- **Work request**
From the entries below, return exactly the lines beginning at the one that contains "Click the 'Next Action Items' subtitle" and ending at the one that contains "This screenshot has width=1594, height=897.", both of them included, and only those lines.

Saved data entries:
______________________________

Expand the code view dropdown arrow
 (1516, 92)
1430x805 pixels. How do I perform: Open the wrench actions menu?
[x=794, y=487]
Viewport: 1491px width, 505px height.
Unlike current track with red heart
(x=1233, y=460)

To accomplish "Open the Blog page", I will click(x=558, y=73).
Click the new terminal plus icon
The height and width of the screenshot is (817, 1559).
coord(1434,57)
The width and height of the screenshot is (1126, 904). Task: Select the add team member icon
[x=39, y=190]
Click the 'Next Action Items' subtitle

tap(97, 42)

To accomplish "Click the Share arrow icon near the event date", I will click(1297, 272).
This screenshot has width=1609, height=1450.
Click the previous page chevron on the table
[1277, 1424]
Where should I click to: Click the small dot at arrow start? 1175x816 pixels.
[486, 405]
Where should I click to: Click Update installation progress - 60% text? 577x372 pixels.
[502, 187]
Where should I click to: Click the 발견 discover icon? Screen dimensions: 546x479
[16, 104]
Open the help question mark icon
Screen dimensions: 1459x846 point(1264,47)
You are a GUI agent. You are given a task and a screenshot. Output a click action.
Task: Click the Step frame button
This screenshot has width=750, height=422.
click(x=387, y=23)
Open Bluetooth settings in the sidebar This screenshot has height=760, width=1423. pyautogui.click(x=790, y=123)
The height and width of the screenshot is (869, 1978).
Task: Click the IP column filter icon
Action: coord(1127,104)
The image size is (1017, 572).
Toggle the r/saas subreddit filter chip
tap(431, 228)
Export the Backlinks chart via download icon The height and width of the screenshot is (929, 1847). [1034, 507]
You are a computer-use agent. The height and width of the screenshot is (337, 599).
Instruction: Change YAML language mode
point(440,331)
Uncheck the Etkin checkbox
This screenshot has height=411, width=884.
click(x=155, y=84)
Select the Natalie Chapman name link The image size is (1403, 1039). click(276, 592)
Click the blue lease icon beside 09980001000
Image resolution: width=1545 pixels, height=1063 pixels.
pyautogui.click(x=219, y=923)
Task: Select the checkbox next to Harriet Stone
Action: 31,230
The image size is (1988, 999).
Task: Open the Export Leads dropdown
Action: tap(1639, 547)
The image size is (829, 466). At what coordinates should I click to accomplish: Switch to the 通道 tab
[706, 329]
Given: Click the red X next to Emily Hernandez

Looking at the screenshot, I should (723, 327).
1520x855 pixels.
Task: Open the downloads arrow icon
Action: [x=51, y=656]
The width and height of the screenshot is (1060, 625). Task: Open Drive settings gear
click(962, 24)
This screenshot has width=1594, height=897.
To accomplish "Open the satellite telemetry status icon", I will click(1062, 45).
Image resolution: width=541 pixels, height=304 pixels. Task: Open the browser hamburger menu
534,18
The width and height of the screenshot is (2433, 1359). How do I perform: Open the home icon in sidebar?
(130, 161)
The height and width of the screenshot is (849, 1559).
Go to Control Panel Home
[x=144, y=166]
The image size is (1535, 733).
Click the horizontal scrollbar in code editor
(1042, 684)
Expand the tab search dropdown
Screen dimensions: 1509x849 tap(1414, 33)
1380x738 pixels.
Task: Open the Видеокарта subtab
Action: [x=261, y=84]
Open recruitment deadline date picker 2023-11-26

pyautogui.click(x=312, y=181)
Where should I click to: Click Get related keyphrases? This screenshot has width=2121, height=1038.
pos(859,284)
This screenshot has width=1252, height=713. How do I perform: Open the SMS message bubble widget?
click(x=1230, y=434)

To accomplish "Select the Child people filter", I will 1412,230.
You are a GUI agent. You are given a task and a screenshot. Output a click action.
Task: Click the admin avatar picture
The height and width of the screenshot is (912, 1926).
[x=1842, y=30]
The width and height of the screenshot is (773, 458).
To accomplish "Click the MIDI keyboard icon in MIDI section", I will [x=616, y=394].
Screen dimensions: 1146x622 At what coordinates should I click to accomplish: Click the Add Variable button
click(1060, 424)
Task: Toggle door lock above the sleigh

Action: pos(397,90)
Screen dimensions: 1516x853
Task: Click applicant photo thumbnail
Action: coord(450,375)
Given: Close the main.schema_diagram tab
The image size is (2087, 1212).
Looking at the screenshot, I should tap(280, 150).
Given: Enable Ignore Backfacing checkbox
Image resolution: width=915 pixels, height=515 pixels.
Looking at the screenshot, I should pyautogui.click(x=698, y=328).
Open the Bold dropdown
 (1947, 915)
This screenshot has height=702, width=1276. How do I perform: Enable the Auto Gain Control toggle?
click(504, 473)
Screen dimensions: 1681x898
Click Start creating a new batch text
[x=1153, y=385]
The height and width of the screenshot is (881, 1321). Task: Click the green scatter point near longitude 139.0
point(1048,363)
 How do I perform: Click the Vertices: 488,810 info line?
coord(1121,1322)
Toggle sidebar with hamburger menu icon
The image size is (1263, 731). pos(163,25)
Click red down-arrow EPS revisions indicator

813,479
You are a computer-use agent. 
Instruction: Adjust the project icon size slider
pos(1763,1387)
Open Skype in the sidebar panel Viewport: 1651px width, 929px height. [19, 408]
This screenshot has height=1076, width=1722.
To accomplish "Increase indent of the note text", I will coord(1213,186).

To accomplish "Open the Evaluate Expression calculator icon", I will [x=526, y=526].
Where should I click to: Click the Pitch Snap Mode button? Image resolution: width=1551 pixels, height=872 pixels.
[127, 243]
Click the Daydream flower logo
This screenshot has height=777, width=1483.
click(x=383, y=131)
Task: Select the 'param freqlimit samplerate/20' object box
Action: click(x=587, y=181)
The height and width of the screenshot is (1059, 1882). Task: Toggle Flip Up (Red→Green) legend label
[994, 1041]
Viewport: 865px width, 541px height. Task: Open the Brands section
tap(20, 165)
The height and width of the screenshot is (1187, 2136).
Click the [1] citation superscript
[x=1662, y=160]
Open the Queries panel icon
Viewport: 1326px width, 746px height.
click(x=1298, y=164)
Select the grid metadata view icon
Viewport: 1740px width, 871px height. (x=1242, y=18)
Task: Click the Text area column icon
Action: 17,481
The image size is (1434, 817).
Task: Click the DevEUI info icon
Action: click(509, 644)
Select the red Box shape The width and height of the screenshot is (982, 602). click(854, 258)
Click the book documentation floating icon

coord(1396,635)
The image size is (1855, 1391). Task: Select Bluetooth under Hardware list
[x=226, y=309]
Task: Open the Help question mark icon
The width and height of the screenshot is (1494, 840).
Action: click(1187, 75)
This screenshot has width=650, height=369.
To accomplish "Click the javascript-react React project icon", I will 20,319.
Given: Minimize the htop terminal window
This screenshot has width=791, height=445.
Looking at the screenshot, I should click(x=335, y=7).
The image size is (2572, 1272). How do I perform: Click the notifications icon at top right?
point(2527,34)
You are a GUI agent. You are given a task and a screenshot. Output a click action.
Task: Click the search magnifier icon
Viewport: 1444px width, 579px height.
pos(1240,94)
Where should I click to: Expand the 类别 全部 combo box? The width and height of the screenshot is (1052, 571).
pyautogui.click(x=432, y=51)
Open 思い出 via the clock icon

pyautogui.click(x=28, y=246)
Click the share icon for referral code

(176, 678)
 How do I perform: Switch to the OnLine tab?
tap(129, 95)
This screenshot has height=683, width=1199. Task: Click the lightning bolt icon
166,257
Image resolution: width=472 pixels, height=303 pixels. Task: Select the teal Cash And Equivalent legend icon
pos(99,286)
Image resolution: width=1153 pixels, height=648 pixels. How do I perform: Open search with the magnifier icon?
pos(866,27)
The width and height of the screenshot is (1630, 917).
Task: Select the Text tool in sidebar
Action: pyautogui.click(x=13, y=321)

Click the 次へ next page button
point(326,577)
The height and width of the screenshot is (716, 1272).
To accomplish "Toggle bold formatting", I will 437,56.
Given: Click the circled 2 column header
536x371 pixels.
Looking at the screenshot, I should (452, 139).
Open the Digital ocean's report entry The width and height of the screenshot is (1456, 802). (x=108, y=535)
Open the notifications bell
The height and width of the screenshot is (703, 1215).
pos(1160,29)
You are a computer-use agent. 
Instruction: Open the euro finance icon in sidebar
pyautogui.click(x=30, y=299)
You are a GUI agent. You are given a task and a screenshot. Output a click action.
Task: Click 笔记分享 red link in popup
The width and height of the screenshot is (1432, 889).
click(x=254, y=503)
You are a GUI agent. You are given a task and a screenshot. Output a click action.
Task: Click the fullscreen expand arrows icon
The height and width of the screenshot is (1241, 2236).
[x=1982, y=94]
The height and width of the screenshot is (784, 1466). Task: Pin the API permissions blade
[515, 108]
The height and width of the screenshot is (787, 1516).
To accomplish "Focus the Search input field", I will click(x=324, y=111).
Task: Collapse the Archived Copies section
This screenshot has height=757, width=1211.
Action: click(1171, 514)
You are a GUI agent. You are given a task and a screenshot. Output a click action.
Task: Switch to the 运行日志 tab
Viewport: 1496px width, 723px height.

______________________________

- **Answer to this task**
Click the 'Next Action Items' subtitle

tap(97, 42)

To accomplish "Click the Share arrow icon near the event date", I will click(1297, 272).
This screenshot has width=1609, height=1450.
Click the previous page chevron on the table
[1277, 1424]
Where should I click to: Click the small dot at arrow start? 1175x816 pixels.
[486, 405]
Where should I click to: Click Update installation progress - 60% text? 577x372 pixels.
[502, 187]
Where should I click to: Click the 발견 discover icon? Screen dimensions: 546x479
[16, 104]
Open the help question mark icon
Screen dimensions: 1459x846 point(1264,47)
You are a GUI agent. You are given a task and a screenshot. Output a click action.
Task: Click the Step frame button
This screenshot has width=750, height=422.
click(x=387, y=23)
Open Bluetooth settings in the sidebar This screenshot has height=760, width=1423. pyautogui.click(x=790, y=123)
The height and width of the screenshot is (869, 1978).
Task: Click the IP column filter icon
Action: coord(1127,104)
The image size is (1017, 572).
Toggle the r/saas subreddit filter chip
tap(431, 228)
Export the Backlinks chart via download icon The height and width of the screenshot is (929, 1847). [1034, 507]
You are a computer-use agent. The height and width of the screenshot is (337, 599).
Instruction: Change YAML language mode
point(440,331)
Uncheck the Etkin checkbox
This screenshot has height=411, width=884.
click(x=155, y=84)
Select the Natalie Chapman name link The image size is (1403, 1039). click(276, 592)
Click the blue lease icon beside 09980001000
Image resolution: width=1545 pixels, height=1063 pixels.
pyautogui.click(x=219, y=923)
Task: Select the checkbox next to Harriet Stone
Action: 31,230
The image size is (1988, 999).
Task: Open the Export Leads dropdown
Action: tap(1639, 547)
The image size is (829, 466). At what coordinates should I click to accomplish: Switch to the 通道 tab
[706, 329]
Given: Click the red X next to Emily Hernandez

Looking at the screenshot, I should (723, 327).
1520x855 pixels.
Task: Open the downloads arrow icon
Action: [x=51, y=656]
The width and height of the screenshot is (1060, 625). Task: Open Drive settings gear
click(962, 24)
This screenshot has width=1594, height=897.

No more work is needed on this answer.